Everybody’s business

Matt Gebhard

Matt Gebhard

All our ex-anchors live in Texas
Been missing Matt Gebhard, former news anchor on KNVN and KHSL? He’s alive and well in Waco, Texas.

The move takes him from market No. 130 to market No. 94—KCEN, the NBC affiliate where Gebhard will work as a weekend anchor.

“The food here is unbelievable and the people are very nice. Everyone here tries to make us feel right at home,” he says. Even so, “I was very sad to leave,” says Gebhard, who started at the Chico stations five years ago as an intern. “One of the things Texas had to offer was affordable real estate, and a chance to start a family in a home rather than in an apartment.”

Gary Gunter

Also, last week Gary Gunter said goodbye to viewers of KRCR, this area’s ABC affiliate. After more than a decade with the station, he’s moving on to become news director at the KDBC, the CBS affiliate in El Paso, Texas.

Later skaters
Recently closed is Board in Chico, the skate shop that opened at 126 West Second St. in downtown Chico back in November 2004.

There was even a ramp in there—rad.

’Round the corner fudge is made
At the extreme other end of the shopping spectrum, the Calico Goose gift shop has moved out of the Pheasant Run Shopping Center on Forest Avenue. The “fudgery” will still sell “the creamiest fudge around” at the Thursday Night Market, via delivery or online soon at www.calicogoose.net.

Almost famous

That’s Moxie
We at the CN&R really wish we could scrape together $100,000 so we could buy Moxie’s Café and Gallery. The downtown shop has great coffees, tasty lunches and cool art.

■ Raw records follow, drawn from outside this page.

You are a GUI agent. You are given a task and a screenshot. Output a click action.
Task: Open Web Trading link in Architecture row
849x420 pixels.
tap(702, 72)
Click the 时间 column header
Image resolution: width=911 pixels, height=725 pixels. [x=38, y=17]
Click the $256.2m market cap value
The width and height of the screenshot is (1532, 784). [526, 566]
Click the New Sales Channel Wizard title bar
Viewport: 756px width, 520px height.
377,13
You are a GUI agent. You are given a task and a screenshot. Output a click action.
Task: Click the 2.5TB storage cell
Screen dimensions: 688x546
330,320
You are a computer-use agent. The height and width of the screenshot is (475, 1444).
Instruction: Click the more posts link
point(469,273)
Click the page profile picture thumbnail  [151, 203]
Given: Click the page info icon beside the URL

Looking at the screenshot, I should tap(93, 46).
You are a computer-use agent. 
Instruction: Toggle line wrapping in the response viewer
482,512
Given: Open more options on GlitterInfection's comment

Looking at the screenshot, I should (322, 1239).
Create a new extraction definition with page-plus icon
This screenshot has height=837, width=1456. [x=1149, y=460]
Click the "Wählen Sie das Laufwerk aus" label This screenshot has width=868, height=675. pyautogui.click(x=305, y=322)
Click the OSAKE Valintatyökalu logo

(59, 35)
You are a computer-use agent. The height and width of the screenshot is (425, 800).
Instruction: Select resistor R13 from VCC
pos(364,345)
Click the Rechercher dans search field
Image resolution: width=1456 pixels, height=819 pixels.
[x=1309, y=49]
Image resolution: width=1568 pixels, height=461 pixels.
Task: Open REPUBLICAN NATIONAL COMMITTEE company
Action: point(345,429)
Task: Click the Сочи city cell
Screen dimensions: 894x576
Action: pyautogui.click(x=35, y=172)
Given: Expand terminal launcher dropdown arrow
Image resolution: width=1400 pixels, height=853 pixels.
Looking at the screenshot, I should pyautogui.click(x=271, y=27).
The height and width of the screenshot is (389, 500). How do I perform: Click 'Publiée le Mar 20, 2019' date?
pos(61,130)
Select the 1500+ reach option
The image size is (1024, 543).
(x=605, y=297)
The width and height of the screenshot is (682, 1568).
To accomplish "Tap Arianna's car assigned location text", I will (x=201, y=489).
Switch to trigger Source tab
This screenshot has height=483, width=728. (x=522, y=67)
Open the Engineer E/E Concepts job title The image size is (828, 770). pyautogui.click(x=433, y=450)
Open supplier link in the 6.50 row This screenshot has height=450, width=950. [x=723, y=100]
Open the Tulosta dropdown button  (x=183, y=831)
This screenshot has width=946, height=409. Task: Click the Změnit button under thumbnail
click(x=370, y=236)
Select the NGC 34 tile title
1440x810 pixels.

Jan Bielfelt, who saved the café from closure in February 2003, has listed it for sale “just seeing what’s out there.” The selling price includes all the equipment, fixtures and even the Internet-access stations.

“It’s doing well,” she says, but, “I want to go do other stuff. [Moxie’s could use] new energy and some small changes.”

Coulda been a star
This week, Aquarian Associates held a “casting call” at Holiday Inn in Chico, interviewing potential child stars and offering “screen tests” and “evaluations.”

My 11-month-old is much cuter than the average kid. (See objective evidence photo.) Surely he can make us wealthier than half of the Olsen twins. But, skeptic that I am, I do my research up front.

The Pittsburg-based company “invites” kids with “favorable evaluations” to attend the convention-style Great American Model and Talent Search. For a fee. (You saw that coming, right?) The Internet is riddled with tales of parents who were enthusiastically told that their child had “it,” then asked for up to $500 at a “call-back” interview. A few scouts attend the convention, and the company’s Web site has a handful of “success stories” of children they’ve found who have gotten bit parts in movies, or commercial gigs.

We ended up letting Alec take his nap. Those child stars always end up on drugs anyway.